„Steigende Resistenzraten“ und „zu wenig neue Antibiotika“ sind Stichwörter, die aktuell häufig zu hören sind. Auch als in dem Bericht von Jim O’Neill im Jahr 2016 über die globale Bedrohung antimikrobieller Resistenzen (AMR) 10 Mio. Todesfälle durch AMR im Jahr 2050 prognostiziert wurden, horchten viele verunsichert auf. Der erwähnte Bericht hat dazu geführt, dass eine genauere Abschätzung der tatsächlichen Gefahr, an AMR-Infektionen zu versterben, gefordert wurde. Eine große internationale Forschergruppe, die Antimicrobial Resistance Collaborators, hat insgesamt 471 Mio. Patientenakten weltweit analysiert und die Todesfälle in Zusammenhang mit und durch AMR im Jahr 2019 errechnet. Die wichtigsten Erkenntnisse daraus sind wohl, dass AMR global sehr unterschiedlich verteilt ist, es in Europa ein Nord-Süd-Gefälle gibt, wobei Deutschland zu Nordeuropa gehört und die meisten Todesfälle durch multiresistente Erreger bei Atemwegsinfektionen vorkommen.

Die meisten Todesfälle durch multiresistente Erreger kommen bei Atemwegsinfektionen vor

Der rationale Umgang mit Antibiotika (Antibiotic Stewardship [ABS]), um einer Resistenzentwicklung entgegenzuwirken, ist sowohl für die ambulante als auch die stationäre Pneumologie ein wichtiges Thema. ABS-Programme sollen zu einer optimalen Auswahl, Dosierung und Dauer der antibiotischen Therapie, dem bestmöglichen klinischen Erfolg bei gleichzeitig möglichst geringer Toxizität für den Patienten, einem geringen Einfluss auf die Resistenzentwicklung und einer hohen Kosteneffektivität führen. Diesem Ziel kann auf verschiedenen Wegen näher gekommen werden, wie z. B. durch die Erstellung von Behandlungsleitlinien, konsiliarischen Beratungen zu einzelnen Patienten oder Fortbildungsveranstaltungen rund um das Thema Diagnostik und Therapie von Infektionskrankheiten.
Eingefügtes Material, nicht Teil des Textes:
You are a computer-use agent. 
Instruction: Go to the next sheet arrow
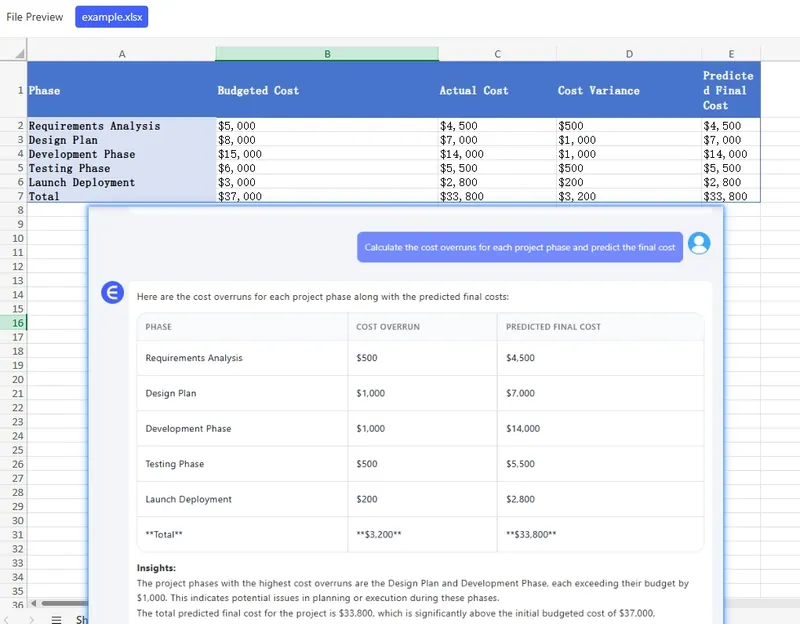[x=32, y=619]
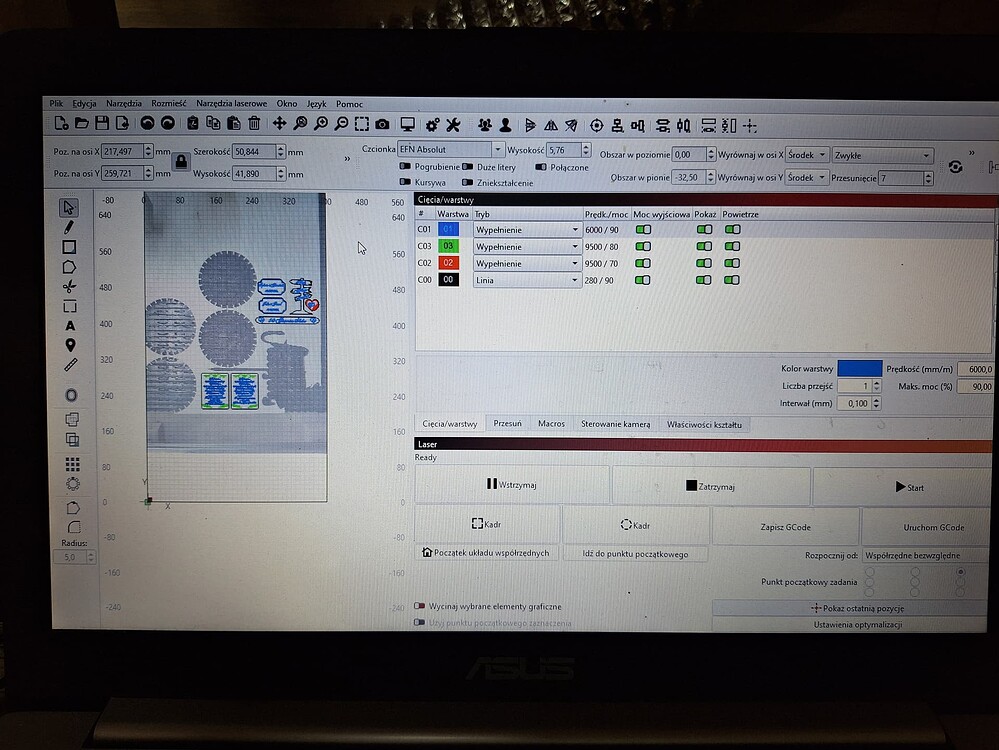Pick the polygon tool in sidebar

[70, 266]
In den letzten Jahren hat sich in Deutschland viel auf diesem Gebiet getan und so sind die Verordnungszahlen sowohl für die Antibiotika insgesamt als auch für Reserveantibiotika rückläufig. ABS-Teams konnten in vielen Kliniken etabliert und Ausbildungen zum ABS-Experten durchgeführt werden. Ein 2007 in Freiburg ins Leben gerufenes Antiinfektiva Surveillance-Projekt (ADKA-if) wertet im stationären Bereich die Antibiotika‑, Virostatika- und Antimykotika-Verbräuche aus über 200 Kliniken in ganz Deutschland jährlich aus und vergleicht diese untereinander.

ABS spielt auch in der Pneumologie eine wichtige Rolle. Aus diesem Grund haben wir für dieses Heft 5 der wichtigsten Themen aufgenommen und Experten aus diesen Bereichen gebeten, Empfehlungen für die tägliche Praxis zu geben. Nicht zuletzt auch durch die ABS-Bewegung ist die Bedeutung der Schwere einer Blutstrominfektion mit Staphylococcus aureus bewusster geworden. Die Therapie muss gezielt und ausreichend lange sein. Bei der ambulant erworbenen Pneumonie(CAP)-Leitlinie wurde im Update 2021 erstmals ein Kapitel ABS eingefügt. Obwohl bei schweren Infektionen noch immer der Satz „hit hard and early“ zählt, können auch hier Antibiotika eingespart werden, ohne den Patienten zu gefährden. Eines der größten Potenziale in der Pneumologie, Antibiotika einzusparen, ist die Exazerbation der COPD. Leider fehlt uns bis heute ein guter Biomarker, um bei der Entscheidung viral oder bakteriell hilfreich zu sein.

Wir hoffen, dass wir mit diesem Sonderheft das Interesse an der Infektiologie wecken können und wir alle gemeinsam dem Ziel eines rationalen Antibiotikaeinsatzes Stück für Stück näher kommen.